==== TEXTE À ÉTUDIER ====

Nous avons veu par experience que l’Heresie a pris plus de
vigueur dans l’effusion du sang de ses Martyrs pretendus, que dans
la force de la predication. C’est vouloir faire descendre le Saint
Esprit sous la forme d’vn Vautour, ou d’vn Corbeau, & non pas
sous celle d’vne Colombe. Enfin la colere de l’homme n’a jamais
satisfait à la Iustice de Dieu, qui n’est que douceur & mansuetude.
L’huille dont on vous oinct en vótre Sacre, vous apprend que les
conseils d’vne Teste Sacrée ne doivent pas estre violents Ainsi tout
esprit inquieté de la demangeaison d’escrire, sera puny suffisamment
quand on l’interdira de papier & d’ancre.

L. R. Mais dites-moy ie vous prie, ne peut-on point commettre
aucunes fautes contre la Religion, qui meritent la mort ?

L. G. Tout Athée qui fait profession ouverte de son Atheïsme,
& tout Libertin dogmatique qui veut impugner publiquement la
verité de la Religion Chrestienne, qui est la Religion de l’Estat, la
merite : non pas tant à cause de son impieté, de laquelle Dieu se
peut venger luy-mesme sans qu’on luy ayde, que parce qu’il semble
accuser de bestise & d’ignorance nos saintes Loix, qui sont le
lien de la seureté publique, & vouloir introduire au lieu d’elles, l’Anarchie

-- 17 --

de ses mœurs en la police des hommes. La Foy veritablement
est vn don de Dieu, il ne l’a pas qui veut ; mais la discretion
de ne pas condamner ses mysteres, est en la puissance de l’homme.

====

#### [VOTRE TÂCHE]
Mettez en anglais cette phrase du texte à étudier : « C’est vouloir faire descendre le Saint Esprit sous la forme d’vn Vautour, ou d’vn Corbeau, & non pas sous celle d’vne Colombe. » Les lignes qui suivent viennent d'une autre source que ce texte.

==== DONNÉES DISPONIBLES ====

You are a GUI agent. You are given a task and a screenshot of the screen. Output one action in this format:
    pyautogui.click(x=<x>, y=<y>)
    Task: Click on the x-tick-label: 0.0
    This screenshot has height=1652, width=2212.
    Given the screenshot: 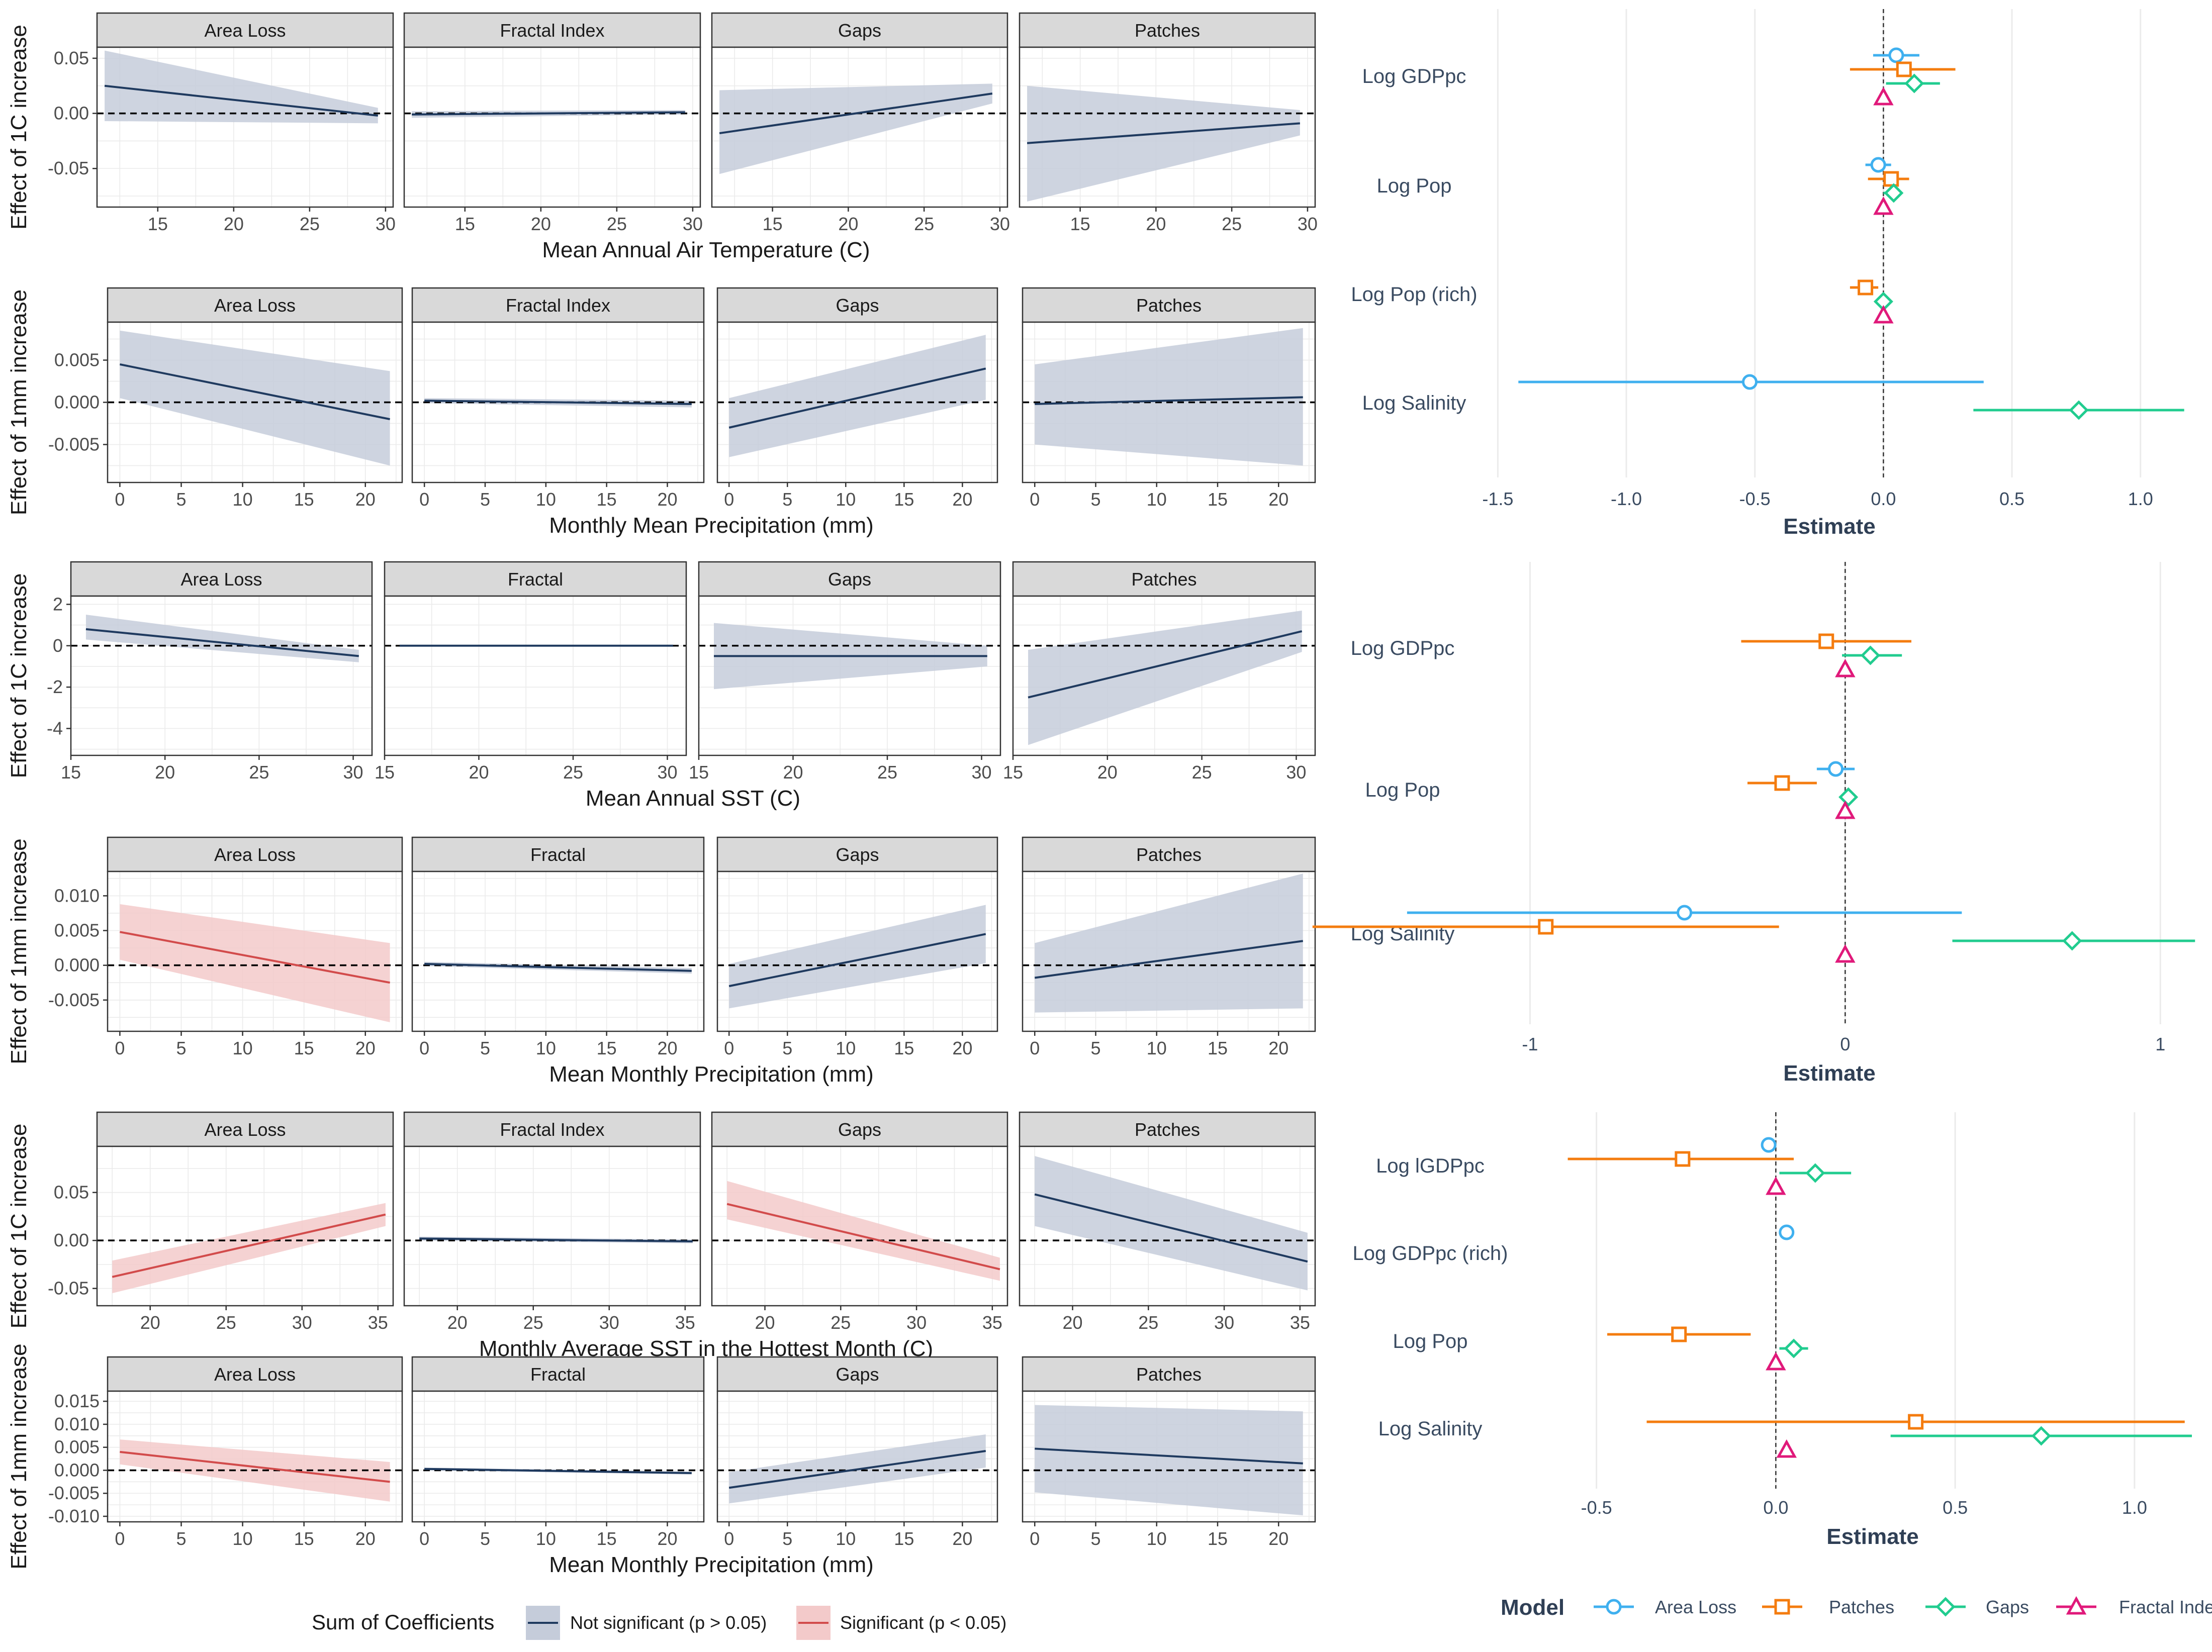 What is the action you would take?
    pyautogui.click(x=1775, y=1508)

====

#### [RÉPONSE PROPOSÉE]
It is wanting to make the Holy Spirit come down in the form of a vulture, or of a raven, and not in that of a dove.